There's always using oneway cryptographic hash functions, storing the compiled hash values in a txt file, then if needing to remember your now-hashed passwords later - there's relatively small few-line scripts that can do the comparison, but for the comparison script to work you'd need to have wrote in/supplied the table of hashed passwords and their given plaintext equivalent within the script for it to even do the comparison against your pswd file w/ the given hashes and to retrieve the plain-text values.

(*Only reason I mentioned this is because I know you've talked about the fact you code, so yeah)

^^^ Using this comparison script is only for if you would need to retrieve the given plaintext - in say you forget a given password and can't remember - then you could run the comparison script against your txt file of pre-compiled pswd hashes.

Though this could be seen as overwork/overkill just to see your plaintext passwords if you'd happen to forget one of them - you'd have to create your own comparison script.



A really sound way imo/ime is using a AES encrypted usb drive stick. The best program out there for this ime is veracrypt [a fork from truecrypt].

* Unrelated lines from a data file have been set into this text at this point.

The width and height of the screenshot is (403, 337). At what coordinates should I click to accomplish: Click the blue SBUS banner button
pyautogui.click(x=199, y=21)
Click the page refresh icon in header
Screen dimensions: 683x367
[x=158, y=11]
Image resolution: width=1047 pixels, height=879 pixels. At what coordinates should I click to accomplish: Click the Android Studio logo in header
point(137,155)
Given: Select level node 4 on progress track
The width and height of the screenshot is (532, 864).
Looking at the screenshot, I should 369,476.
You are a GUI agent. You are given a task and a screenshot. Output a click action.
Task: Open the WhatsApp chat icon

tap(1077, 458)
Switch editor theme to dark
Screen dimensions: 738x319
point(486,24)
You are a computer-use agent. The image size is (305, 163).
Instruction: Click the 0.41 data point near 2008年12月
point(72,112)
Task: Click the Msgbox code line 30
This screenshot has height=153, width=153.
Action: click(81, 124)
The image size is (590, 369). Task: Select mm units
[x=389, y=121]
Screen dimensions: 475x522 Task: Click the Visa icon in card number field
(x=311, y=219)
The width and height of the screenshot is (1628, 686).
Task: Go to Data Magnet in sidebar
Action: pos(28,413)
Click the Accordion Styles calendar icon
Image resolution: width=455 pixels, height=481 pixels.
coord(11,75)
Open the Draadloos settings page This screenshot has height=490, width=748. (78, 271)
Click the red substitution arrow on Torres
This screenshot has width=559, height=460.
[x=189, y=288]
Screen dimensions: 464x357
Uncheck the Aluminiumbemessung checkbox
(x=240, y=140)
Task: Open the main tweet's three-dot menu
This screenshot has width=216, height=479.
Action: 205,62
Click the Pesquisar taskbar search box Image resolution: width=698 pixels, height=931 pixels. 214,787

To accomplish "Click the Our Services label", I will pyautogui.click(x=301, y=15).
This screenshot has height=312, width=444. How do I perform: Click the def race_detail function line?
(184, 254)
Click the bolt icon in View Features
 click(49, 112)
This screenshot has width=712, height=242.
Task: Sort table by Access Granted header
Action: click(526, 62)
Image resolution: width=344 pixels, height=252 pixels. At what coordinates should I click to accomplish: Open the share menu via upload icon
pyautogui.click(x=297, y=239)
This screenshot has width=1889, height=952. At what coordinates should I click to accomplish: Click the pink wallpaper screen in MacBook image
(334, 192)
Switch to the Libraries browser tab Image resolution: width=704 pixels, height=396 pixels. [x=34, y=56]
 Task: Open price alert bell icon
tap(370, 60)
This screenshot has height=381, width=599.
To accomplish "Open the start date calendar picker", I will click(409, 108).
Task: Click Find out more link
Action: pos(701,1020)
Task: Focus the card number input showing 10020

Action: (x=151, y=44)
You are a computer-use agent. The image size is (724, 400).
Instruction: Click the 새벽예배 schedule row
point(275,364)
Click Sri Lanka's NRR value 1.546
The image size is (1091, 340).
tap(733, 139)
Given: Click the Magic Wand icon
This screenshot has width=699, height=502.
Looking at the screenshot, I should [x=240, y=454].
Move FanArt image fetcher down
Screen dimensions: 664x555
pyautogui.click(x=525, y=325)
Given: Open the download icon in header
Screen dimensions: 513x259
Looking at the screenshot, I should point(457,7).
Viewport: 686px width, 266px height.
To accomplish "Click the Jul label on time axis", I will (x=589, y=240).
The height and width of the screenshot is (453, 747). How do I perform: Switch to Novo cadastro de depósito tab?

You can use veracrypt to instantiate a usb flashdrive container - allowing an encrypted volume to be created so that whenever you decide to plug in & mount the usb drive - you can select an open slot in veracrypt, then select the path of your usb drive to mount, enter your passphrase, then decrypt the container/volume, then there's your plaintext pswds.

Btw when you have veracrypt open and the usb drive mounted - add w/e plaintext passwords you have - then once within the given volume/container they'll be automatically encrypted, then dismount, unplug usb, done. Then to retrieve - you just do what I said above. And obviously you want to keep the usb stick somewhere readily accessible && [hopefully] secure.

##!

If you really want to enhance vc to it's full potential - you can instantiate an encrypted volume within an encrypted volume - with the underlying volume hidden (i.e. the one that would contain your sensitive data). The outer volume you can throw in w/e BS files you'd like, anything to throw the person off if they happened to get the outer volume's key/passphrase - though when they'd access this outer volume all they'd see is your mach-files, with the inner volume completely hidden from view.

The only way said person would get to access your inner volume is if they knew the passphrase for that inner volume. But the whole point of having a volume within a volume is to fake the said person into believing they'd accessed 'your actual passwords/sensitive data' - when in reality you'd have given them only the outer volume passphrase - which is just essentially a honeypot of sorts, a dummy setup.



I know you said you use linux, so vc is worth looking into. I think it's out for windows too, but not entirely sure.



I use a usb stick with vc w/ the hidden volume.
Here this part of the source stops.